Format the part of the items that opens with the line containing "Open info tooltip" and closes with the line containing "tap(313, 89)" as a numbered list, leaving out blank lines and pictures.

Dataset records

-------

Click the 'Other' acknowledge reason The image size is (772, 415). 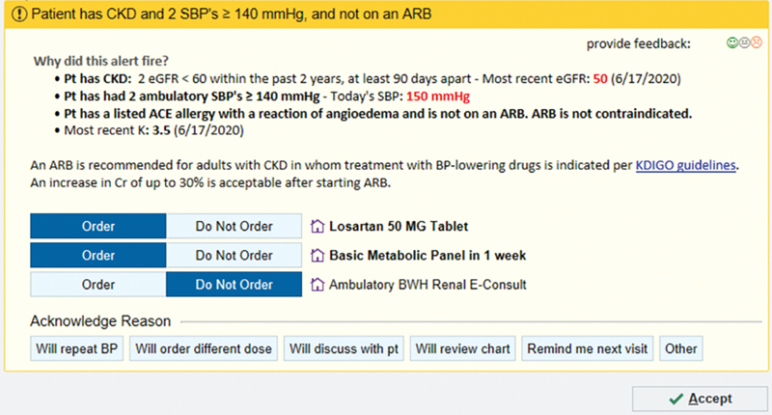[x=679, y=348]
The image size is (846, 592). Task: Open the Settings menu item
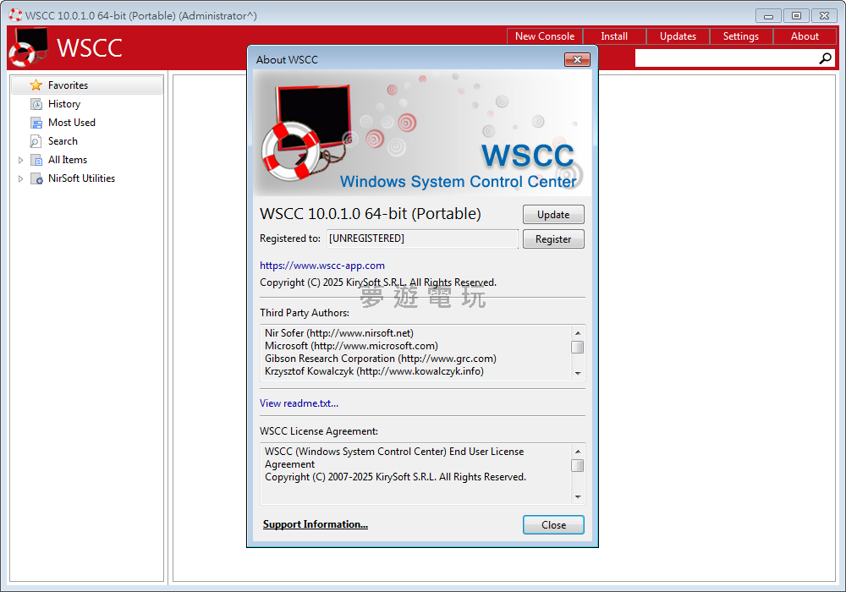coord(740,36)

-------

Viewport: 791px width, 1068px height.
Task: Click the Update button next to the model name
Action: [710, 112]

-------

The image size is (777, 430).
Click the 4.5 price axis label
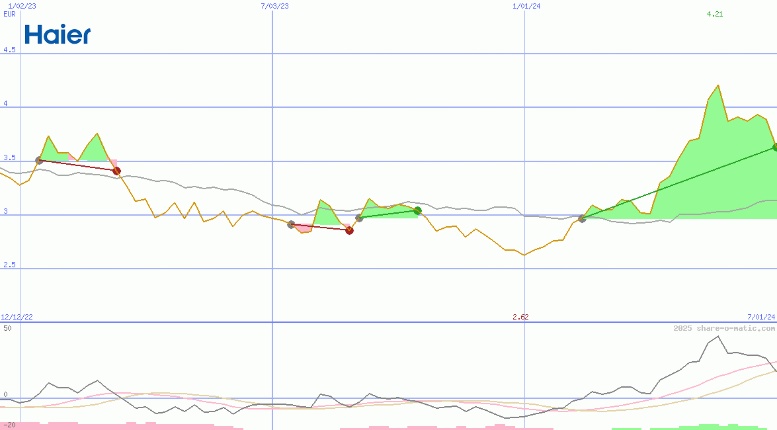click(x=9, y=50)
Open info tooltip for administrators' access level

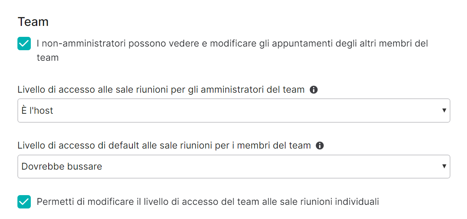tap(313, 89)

-------

Exercise solution
1. Open info tooltip for administrators' access level
2. tap(313, 89)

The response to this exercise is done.